Letter to the Hon. Sylvia Mathews Burwell, Department of Health and Human Services Secretary - Applauding the Final Rule Protecting Title X Health Care Providers

Letter

Thank you for your commitment to protect reproductive health and family planning programs that serve millions of women and families. We applaud the Department of Health and Human Services (Department) updates to the Title X family planning program as outlined in the Notice of Proposed Rulemaking, "Compliance with Title X Requirements by Project Recipients in Selecting Subrecipients." This regulation will clarify and reinforce existing protections in the Title X program, ensure no provider is excluded from eligibility for federal funding, and help guarantee that women and LGBT people have access to the care entitled to them by the federal government.

The Title X family planning provider network is the only federal grant program dedicated solely to providing individuals with comprehensive family planning and related preventive health services. Since the passage of the Affordable Care Act, these safety-net providers have become critical partners in expanding access to health care for every individual in our country, no matter their income or other life circumstances. Last year, Title X provided basic primary and preventive health care services such as Pap tests, breast exams, and HIV testing to more than 4.1 million low-income women and men at over 4,100 health centers. In fact, four out of ten women who receive care at health centers funded by Title X consider it to be their only source of health care. It is important to support and strengthen this preventive health program because investing in it improves health and wellbeing for women, and reduces health care costs in the long term.

Unfortunately, a growing number of states are targeting clinics that participate in federal programs and are abortion providers. For example, some states restrict specific types of providers from participating in the Title X program. These policies, and related Court decisions on their legality, create uncertainty among grantees and patients, lead to inconsistencies in program administration, and restrict access to services for women.[1] In Texas, for example, providers who offer abortion care are barred from participating in the Title X program.
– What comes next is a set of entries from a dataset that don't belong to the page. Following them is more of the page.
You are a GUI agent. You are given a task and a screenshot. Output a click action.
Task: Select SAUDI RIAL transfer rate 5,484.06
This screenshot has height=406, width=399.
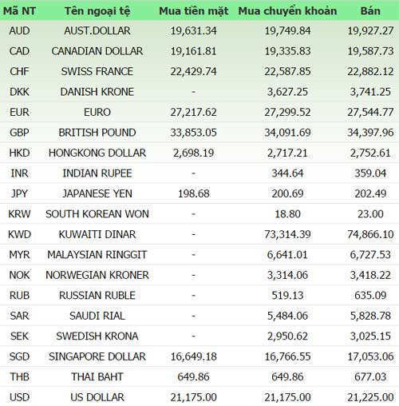pos(287,316)
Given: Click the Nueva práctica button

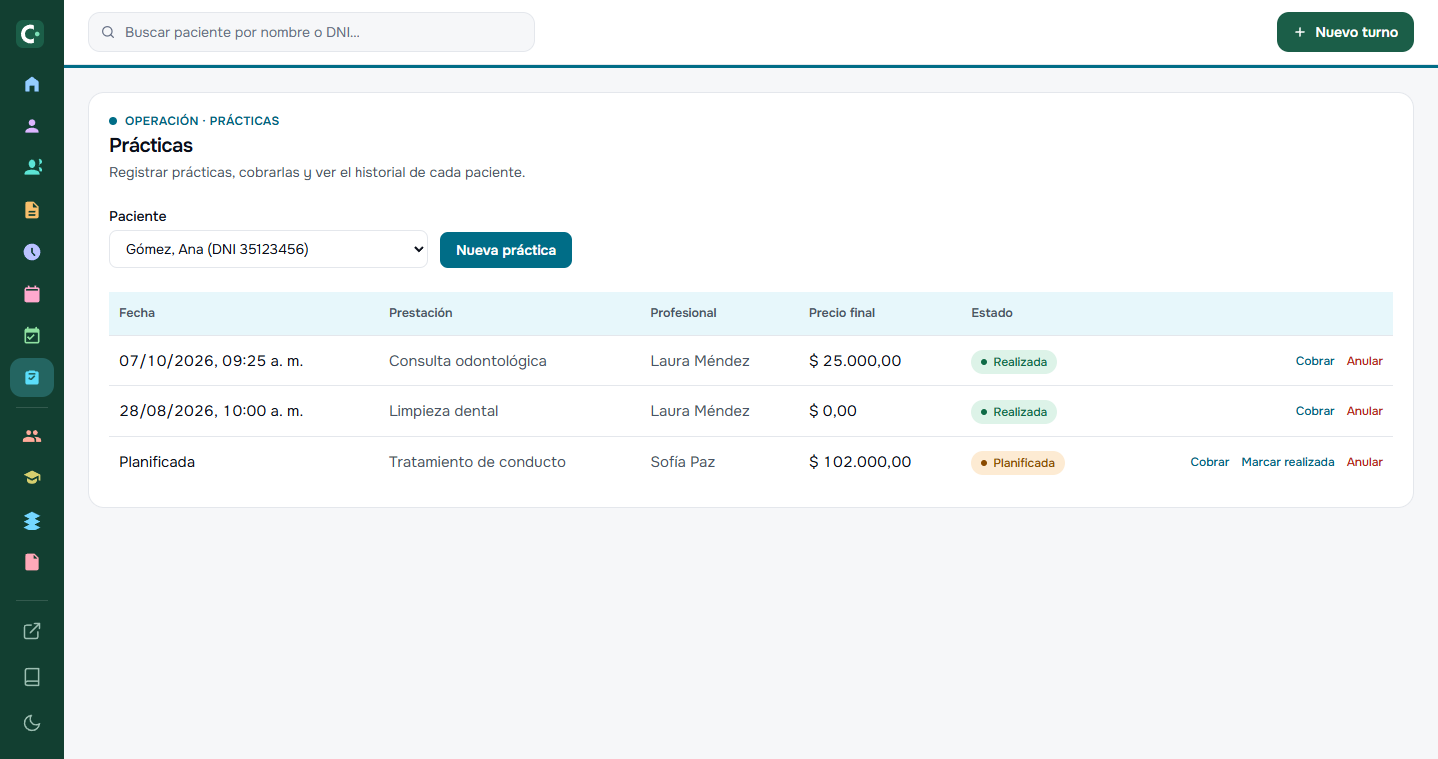Looking at the screenshot, I should (506, 250).
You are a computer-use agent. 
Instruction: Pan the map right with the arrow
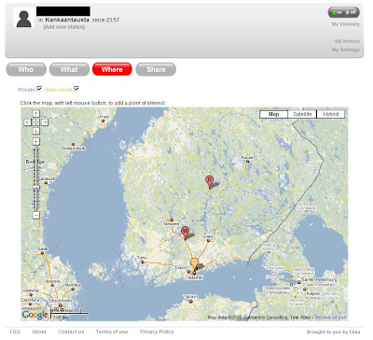tap(45, 122)
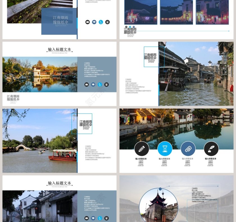Screen dimensions: 236x222
Task: Select the briefcase icon on the pavilion slide
Action: tap(86, 84)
This leads to poorer health outcomes by reducing access to contraception and decreased use of preventive services, including cancer screenings, for some of the state's most vulnerable individuals.[2] There are several other examples across the country, as the preamble to the rule points out:

[In] New Hampshire, in 2011, the New Hampshire Executive Council voted not to renew the state's contract with a specific provider that was contracted to provide Title X family planning services for more than half of the state. To restore services to clients in the unserved part of the state, HHS issued an emergency replacement grant, but there was significant disruption in the delivery of services, and for approximately three months, no Title X services were available to potential clients in a part of the state. Most recently, in 2016 Florida enacted a law that would have gone into effect on July 1, 2016, prohibiting the state from making Title X subawards to certain family planning providers. In one county alone, 1,820 clients are served by the family planning provider that would have been excluded, and it is not clear how the needs of those clients would have been met.[3]

The proposed regulation would clarify that service delivery decisions by Title X grantees, including states, must be determined by a health care provider's ability to effectively provide Title X services. Erroneous attempts by states to restrict the network's providers as an attack on women's health care will be clearly illegal and will no longer be allowed to jeopardize access to care for millions of vulnerable individuals including low-income women and LGBT individuals.

We appreciate the Department's efforts at advancing this vital rule to strengthen the Title X program. We urge you to finalize this rule as quickly as possible and look forward to working with you on this and other efforts to protect reproductive health and family planning programs for millions of women and families.